**Task to complete**
Express every line of the records below as a Markdown table with the columns "Row" and "Line," numbering each row and skipping blank lines. Leave the pictures out of the table.

Pointing records for text and elements

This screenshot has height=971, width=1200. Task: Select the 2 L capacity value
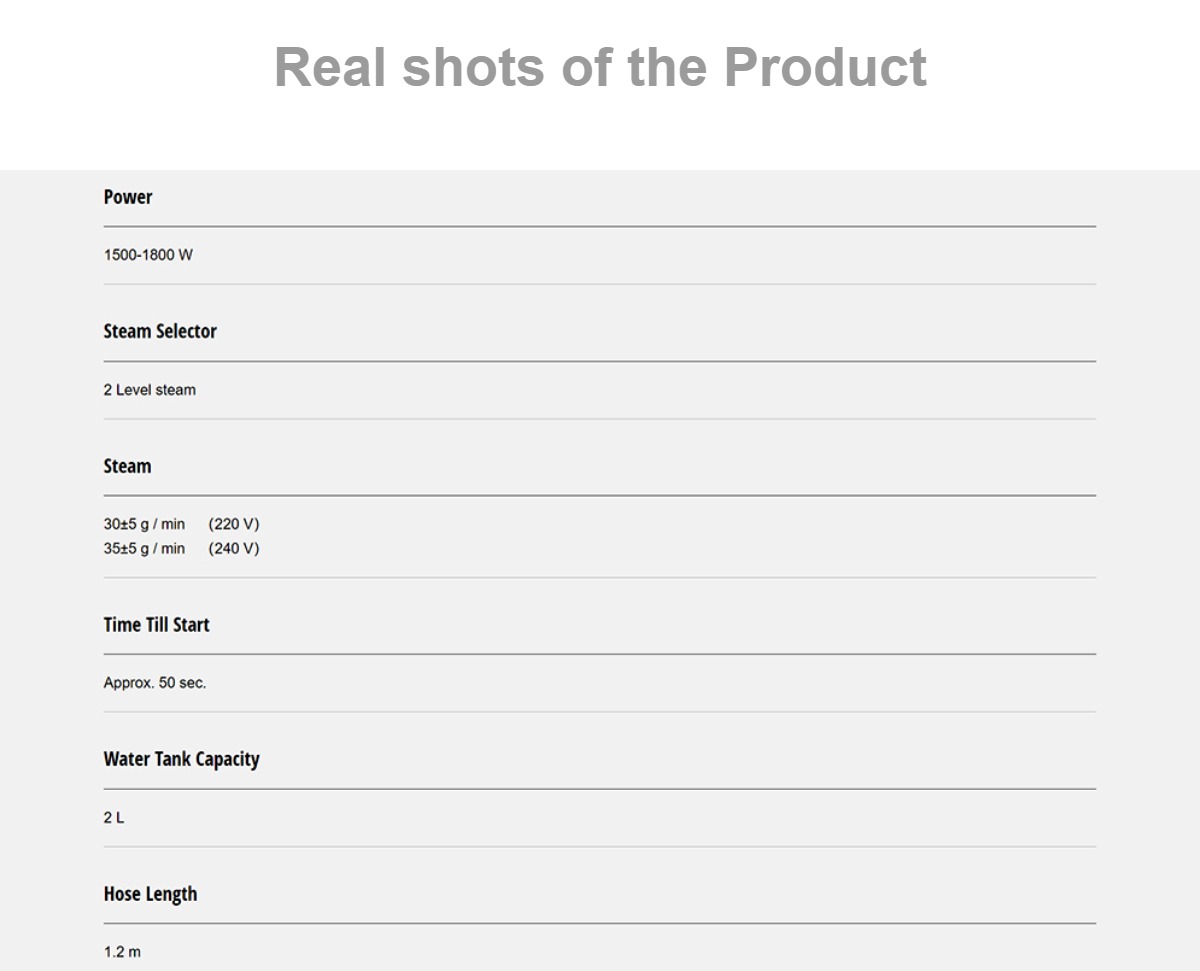(x=114, y=818)
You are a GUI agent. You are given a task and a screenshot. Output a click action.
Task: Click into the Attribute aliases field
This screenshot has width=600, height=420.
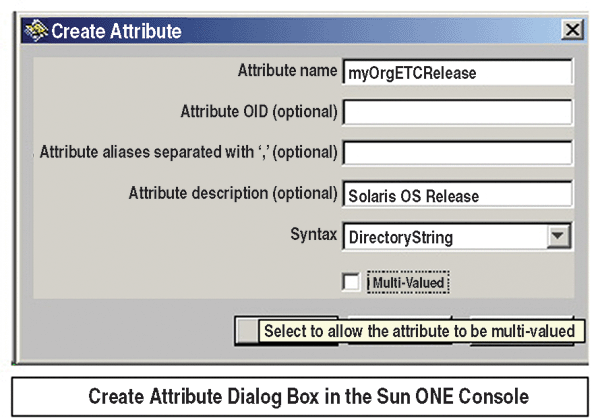(x=457, y=153)
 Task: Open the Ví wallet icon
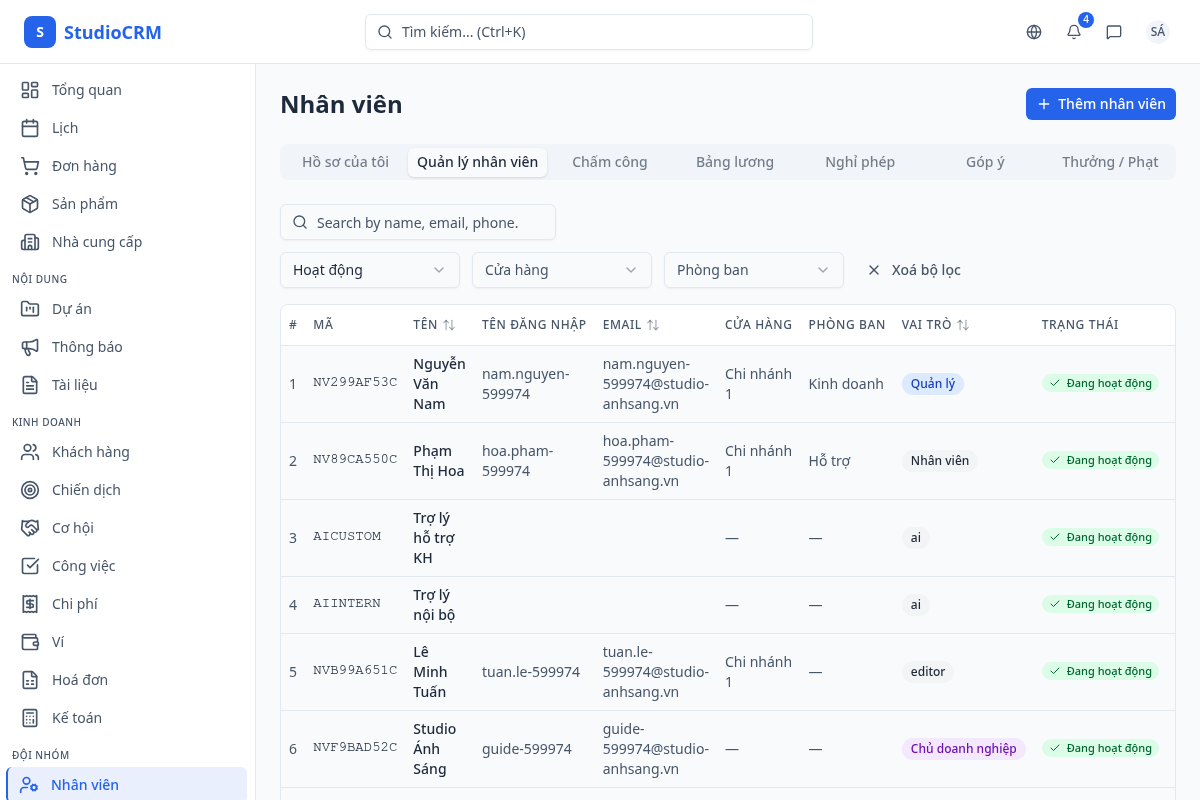pos(30,642)
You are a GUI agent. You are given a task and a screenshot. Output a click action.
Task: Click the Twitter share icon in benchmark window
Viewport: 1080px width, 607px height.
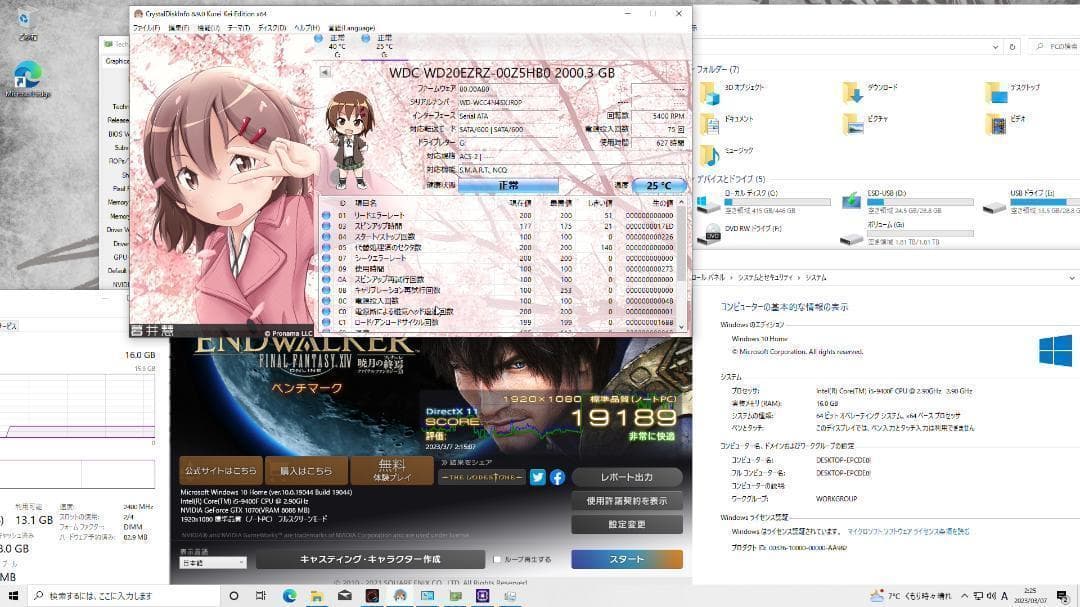(x=537, y=478)
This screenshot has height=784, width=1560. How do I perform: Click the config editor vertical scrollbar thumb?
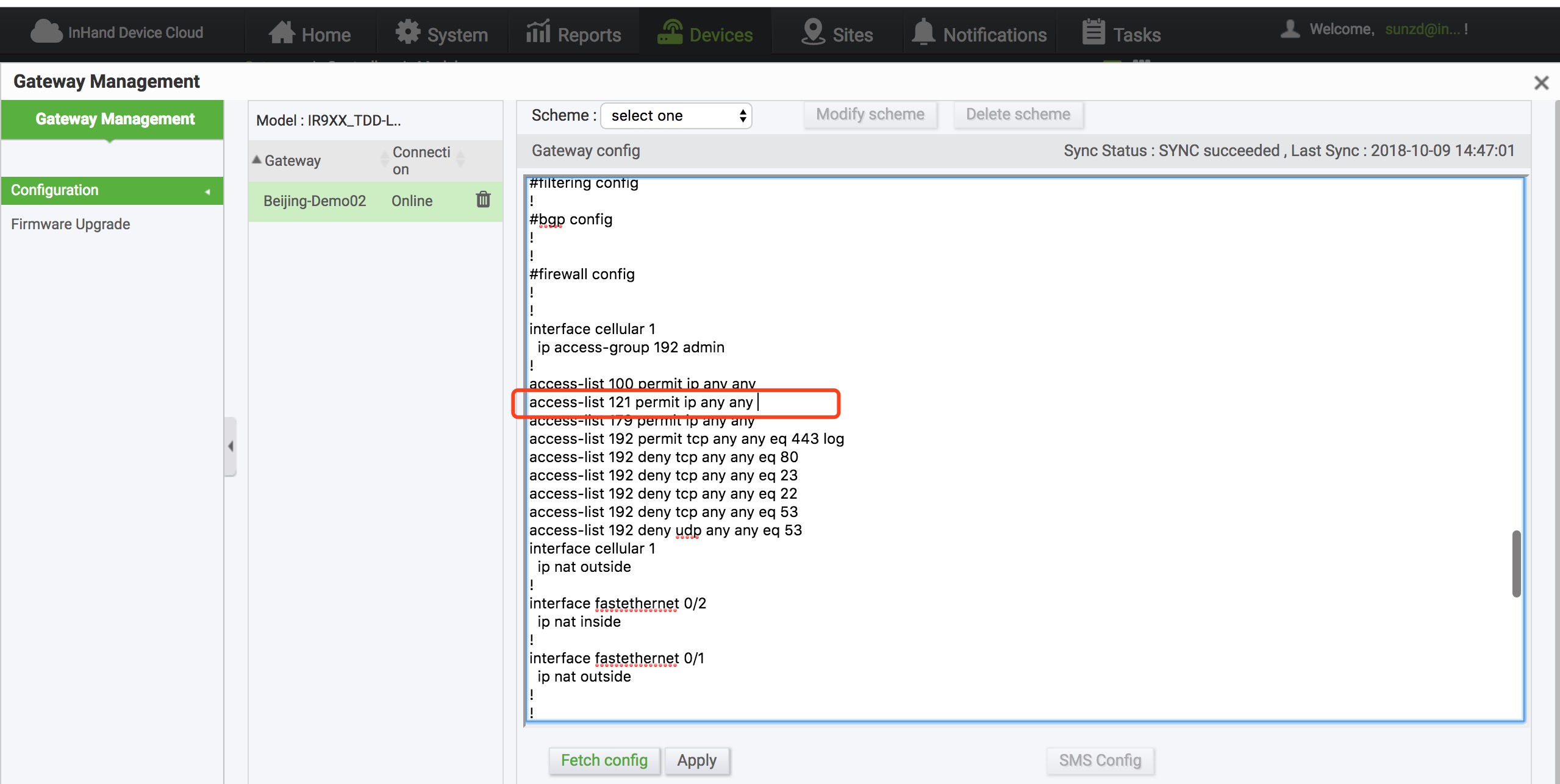1516,563
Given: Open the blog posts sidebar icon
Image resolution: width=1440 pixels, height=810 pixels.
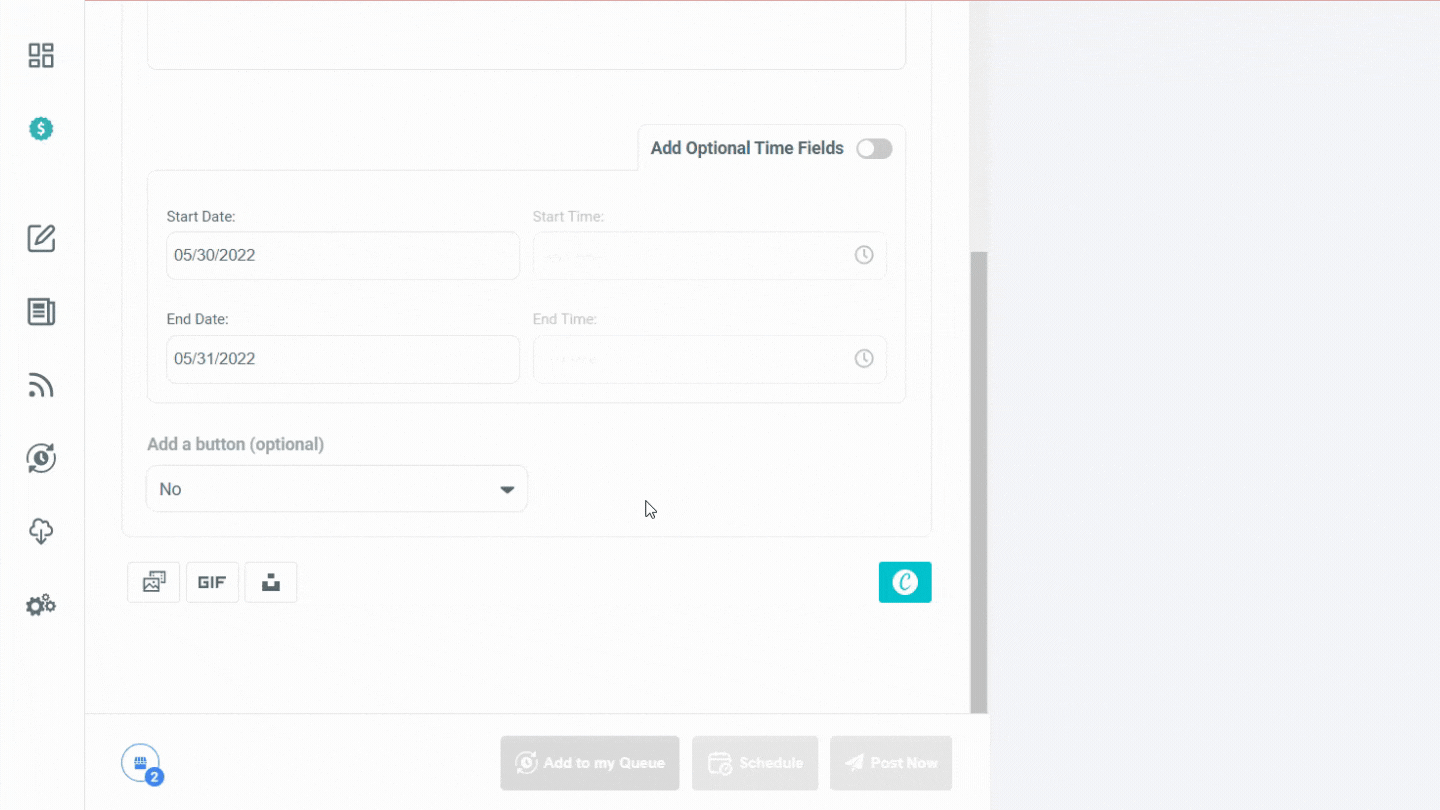Looking at the screenshot, I should [x=41, y=311].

**Result of the task**
| Row | Line |
|---|---|
| 1 | This screenshot has height=971, width=1200. Task: Select the 2 L capacity value |
| 2 | (x=114, y=818) |
| 3 | You are a GUI agent. You are given a task and a screenshot. Output a click action. |
| 4 | Task: Click into the Attribute aliases field |
| 5 | This screenshot has width=600, height=420. |
| 6 | (x=457, y=153) |
| 7 |  Task: Open the Ví wallet icon |
| 8 | pos(30,642) |
| 9 | You are a GUI agent. You are given a task and a screenshot. Output a click action. |
| 10 | Task: Click the Twitter share icon in benchmark window |
| 11 | Viewport: 1080px width, 607px height. |
| 12 | (x=537, y=478) |
| 13 | This screenshot has height=784, width=1560. How do I perform: Click the config editor vertical scrollbar thumb? |
| 14 | 1516,563 |
| 15 | Given: Open the blog posts sidebar icon |
| 16 | Image resolution: width=1440 pixels, height=810 pixels. |
| 17 | Looking at the screenshot, I should [x=41, y=311]. |